### Written problem
Present every line of the material below as a numbered list, omitting any blank lines. Leave the pictures out of your answer.

### Records
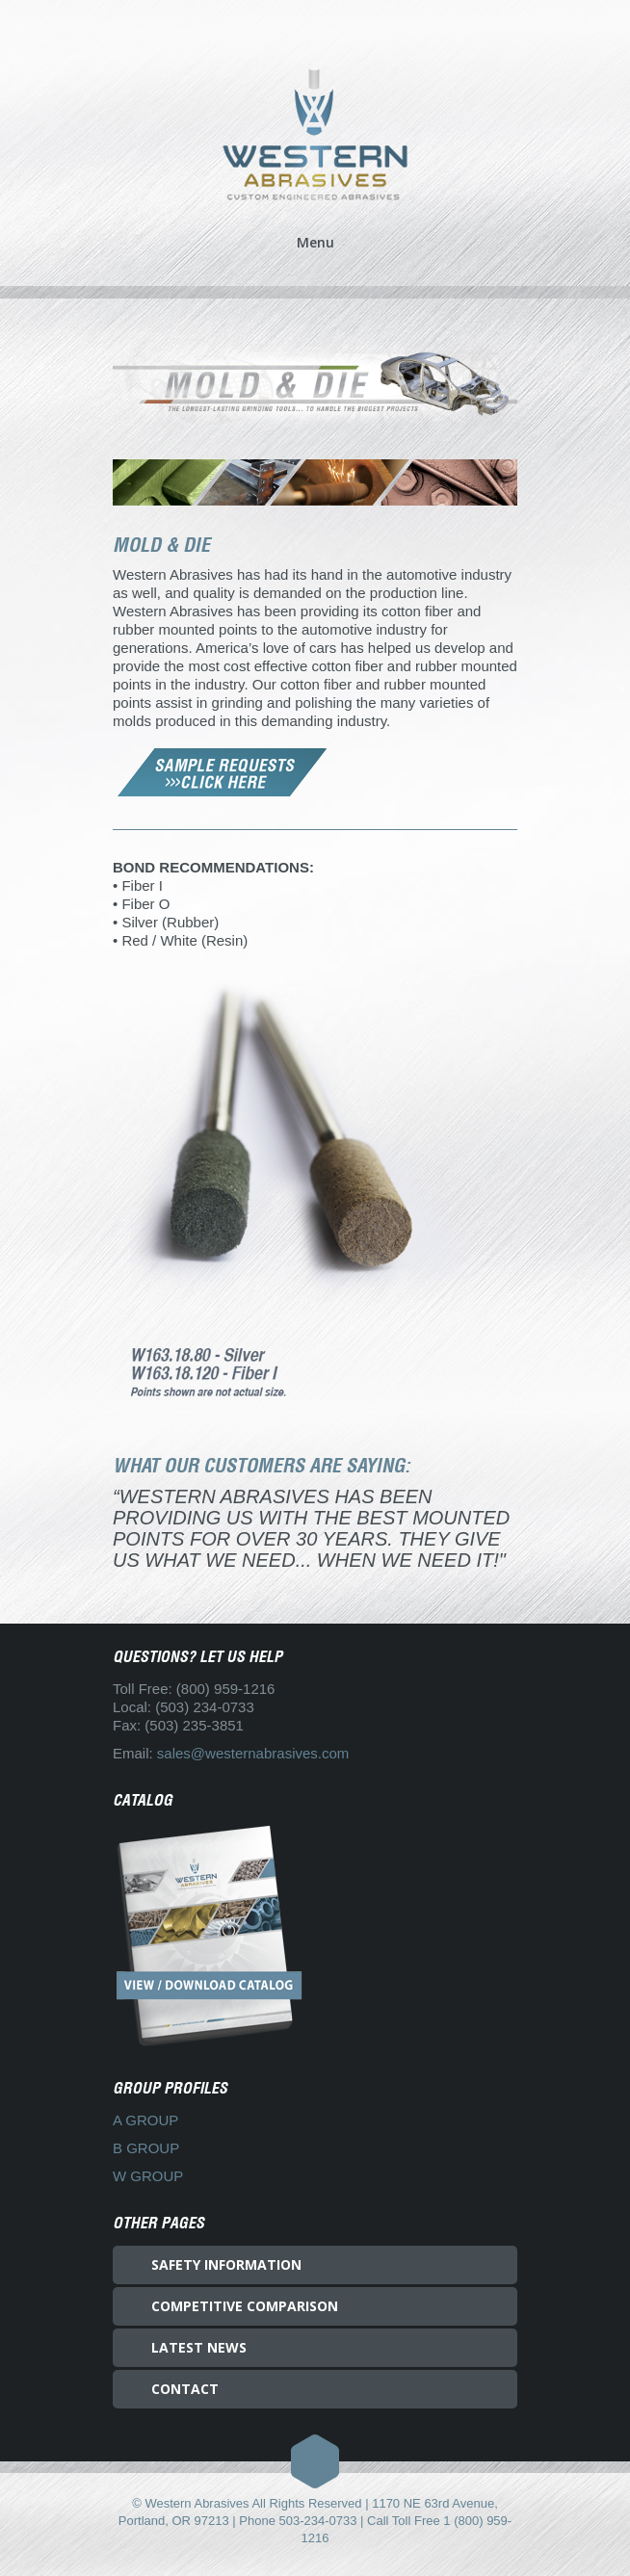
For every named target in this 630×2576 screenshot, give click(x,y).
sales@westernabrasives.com (253, 1753)
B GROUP (146, 2148)
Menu (315, 243)
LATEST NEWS (199, 2347)
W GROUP (148, 2176)
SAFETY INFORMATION (226, 2264)
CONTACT (185, 2389)
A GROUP (145, 2120)
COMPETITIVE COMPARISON (244, 2306)
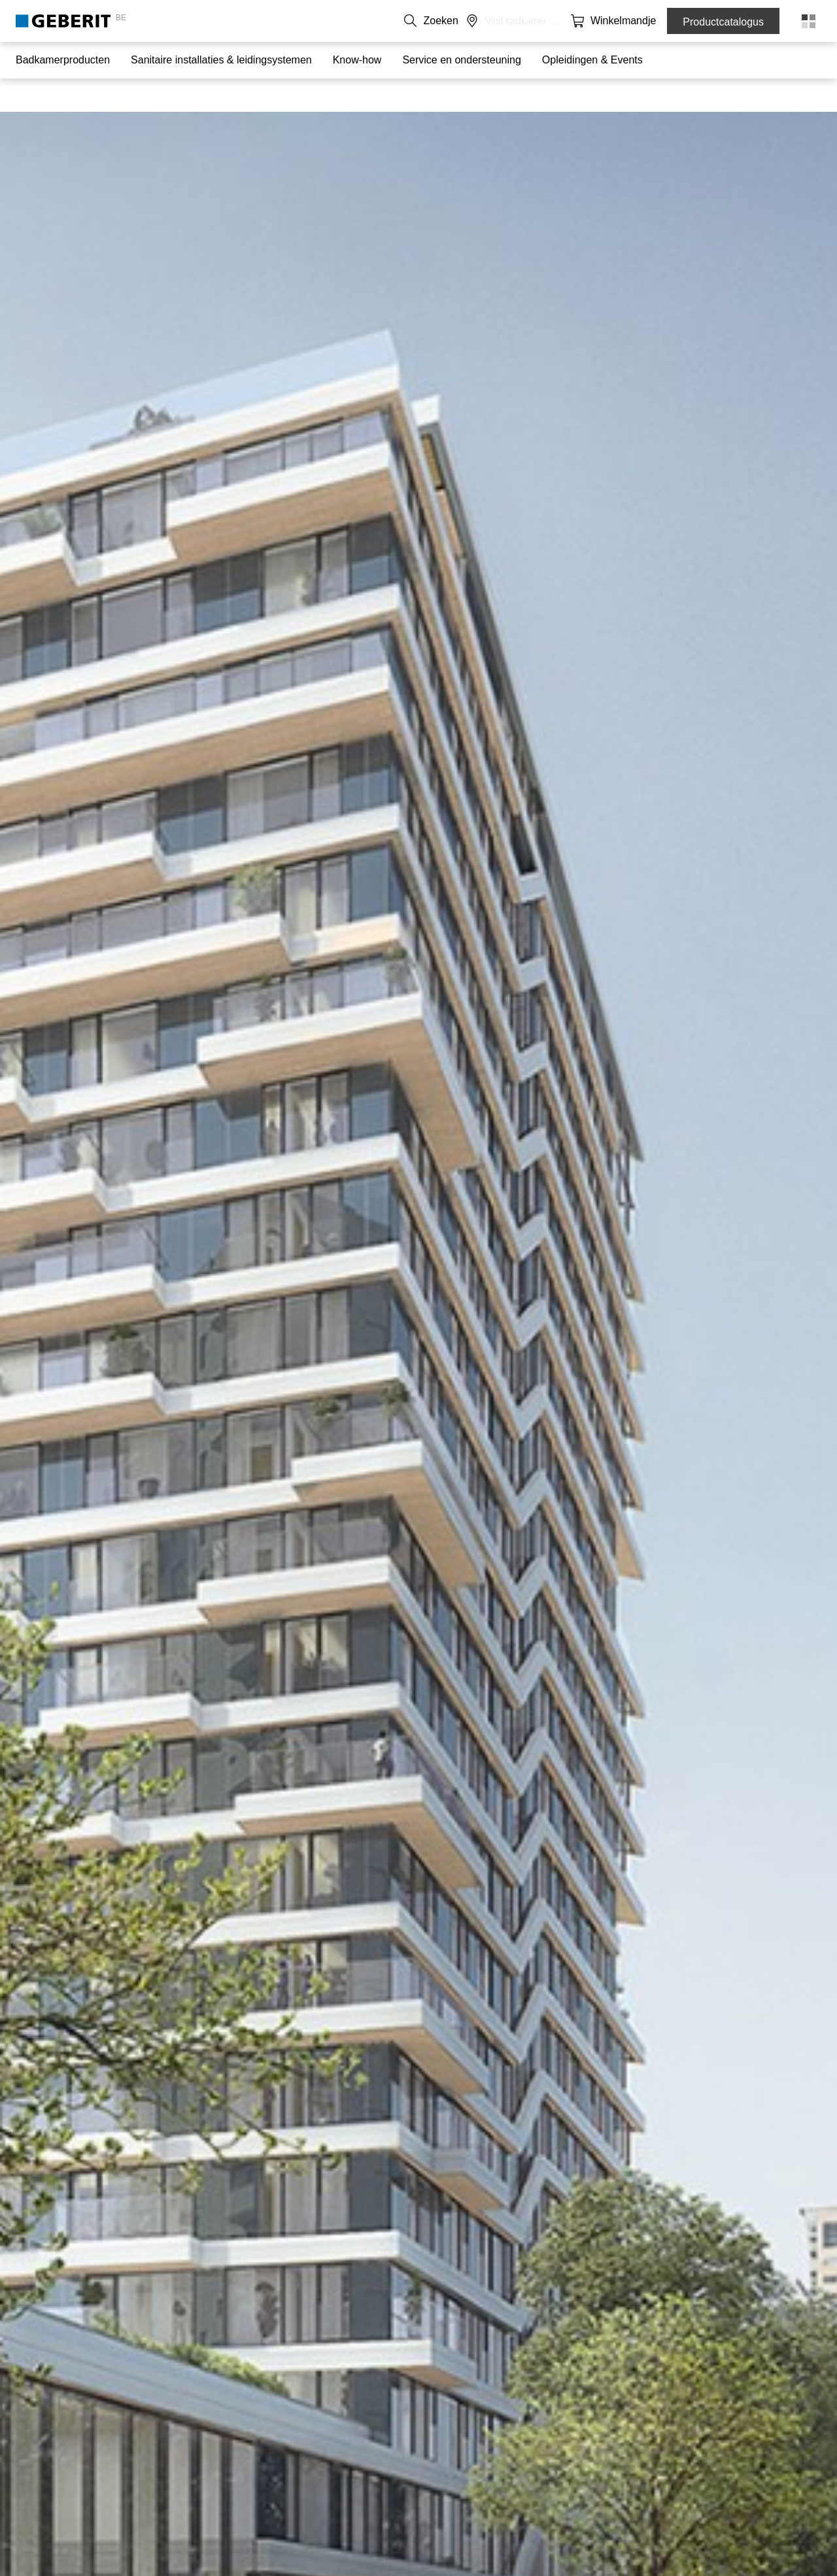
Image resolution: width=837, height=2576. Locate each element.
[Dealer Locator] (612, 21)
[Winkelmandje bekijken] (638, 21)
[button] (586, 21)
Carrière (536, 21)
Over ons (487, 21)
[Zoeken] (586, 21)
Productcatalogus (723, 21)
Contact (440, 21)
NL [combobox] (395, 21)
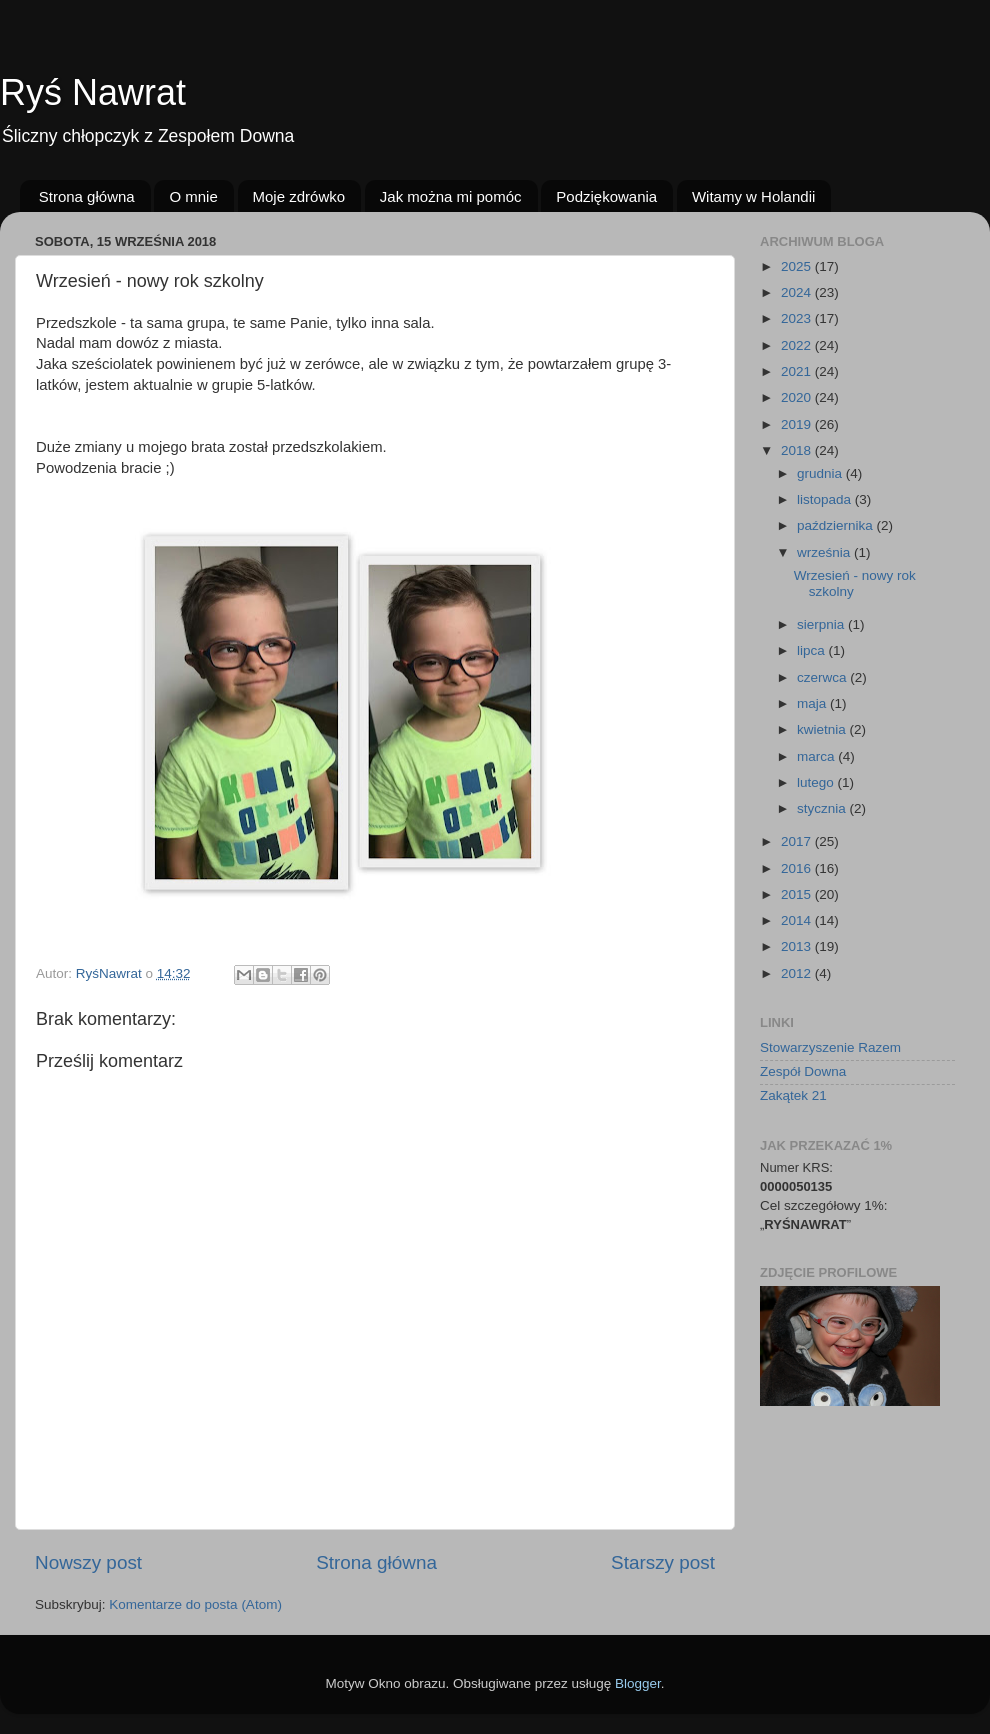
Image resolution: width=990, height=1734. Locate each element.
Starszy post (663, 1562)
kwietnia (823, 729)
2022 (798, 345)
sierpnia (822, 624)
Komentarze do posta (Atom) (195, 1604)
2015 (798, 894)
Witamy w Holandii (753, 196)
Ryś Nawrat (93, 92)
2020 (798, 397)
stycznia (823, 808)
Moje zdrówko (299, 196)
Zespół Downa (803, 1071)
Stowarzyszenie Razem (830, 1047)
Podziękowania (606, 196)
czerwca (823, 677)
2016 (798, 868)
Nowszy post (88, 1562)
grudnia (821, 473)
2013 (798, 946)
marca (817, 756)
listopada (826, 499)
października (837, 525)
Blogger (638, 1683)
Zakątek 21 (793, 1095)
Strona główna (87, 196)
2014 (798, 920)
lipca (813, 650)
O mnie (193, 196)
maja (813, 703)
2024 (798, 292)
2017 (798, 841)
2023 (798, 318)
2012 (798, 973)
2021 (798, 371)
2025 (798, 266)
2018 (798, 450)
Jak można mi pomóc (451, 196)
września (825, 552)
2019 (798, 424)
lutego (817, 782)
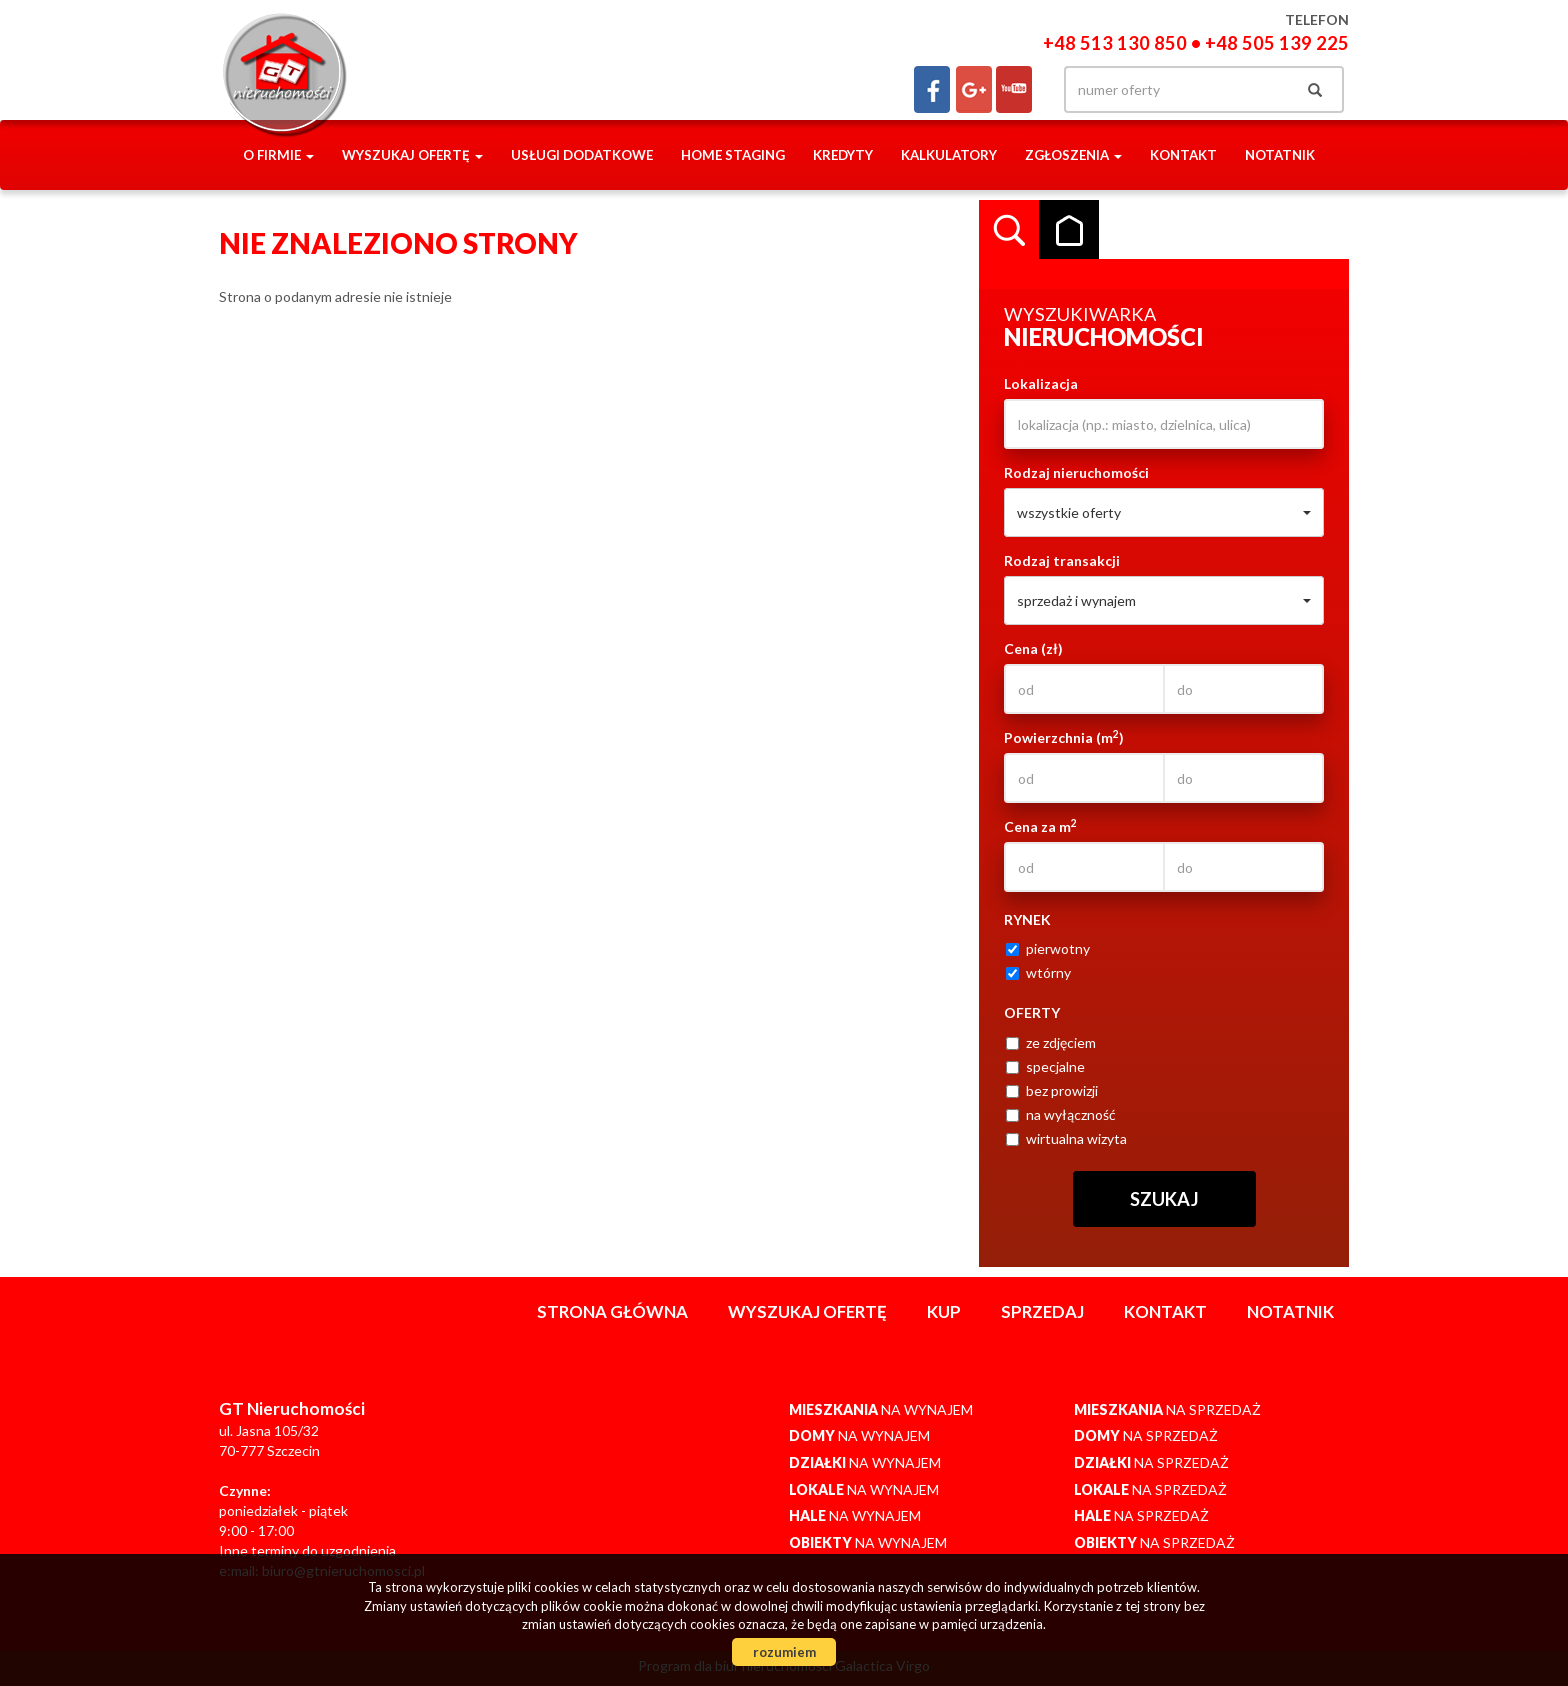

### Solution to this problem
1. For every named target in this 630×2576 screenshot, give click(x,y).
2. sales@westernabrasives.com (253, 1753)
3. B GROUP (146, 2148)
4. Menu (315, 243)
5. LATEST NEWS (199, 2347)
6. W GROUP (148, 2176)
7. SAFETY INFORMATION (226, 2264)
8. CONTACT (185, 2389)
9. A GROUP (145, 2120)
10. COMPETITIVE COMPARISON (244, 2306)
11. Image resolution: width=837, height=2576. Locate each element.
12. [Dealer Locator] (612, 21)
13. [Winkelmandje bekijken] (638, 21)
14. [button] (586, 21)
15. Carrière (536, 21)
16. Over ons (487, 21)
17. [Zoeken] (586, 21)
18. Productcatalogus (723, 21)
19. Contact (440, 21)
20. NL [combobox] (395, 21)
21. Image resolution: width=990, height=1734. Locate each element.
22. Starszy post (663, 1562)
23. kwietnia (823, 729)
24. 2022 (798, 345)
25. sierpnia (822, 624)
26. Komentarze do posta (Atom) (195, 1604)
27. 2015 (798, 894)
28. Witamy w Holandii (753, 196)
29. Ryś Nawrat (93, 92)
30. 2020 (798, 397)
31. stycznia (823, 808)
32. Moje zdrówko (299, 196)
33. Zespół Downa (803, 1071)
34. Stowarzyszenie Razem (830, 1047)
35. Podziękowania (606, 196)
36. czerwca (823, 677)
37. 2016 (798, 868)
38. Nowszy post (88, 1562)
39. grudnia (821, 473)
40. 2013 (798, 946)
41. marca (817, 756)
42. listopada (826, 499)
43. października (837, 525)
44. Blogger (638, 1683)
45. Zakątek 21 (793, 1095)
46. Strona główna (87, 196)
47. 2014 (798, 920)
48. lipca (813, 650)
49. O mnie (193, 196)
50. maja (813, 703)
51. 2024 (798, 292)
52. 2017 (798, 841)
53. 2023 (798, 318)
54. 2012 (798, 973)
55. 2021 (798, 371)
56. 2025 (798, 266)
57. 2018 (798, 450)
58. Jak można mi pomóc (451, 196)
59. września (825, 552)
60. 2019 (798, 424)
61. lutego (817, 782)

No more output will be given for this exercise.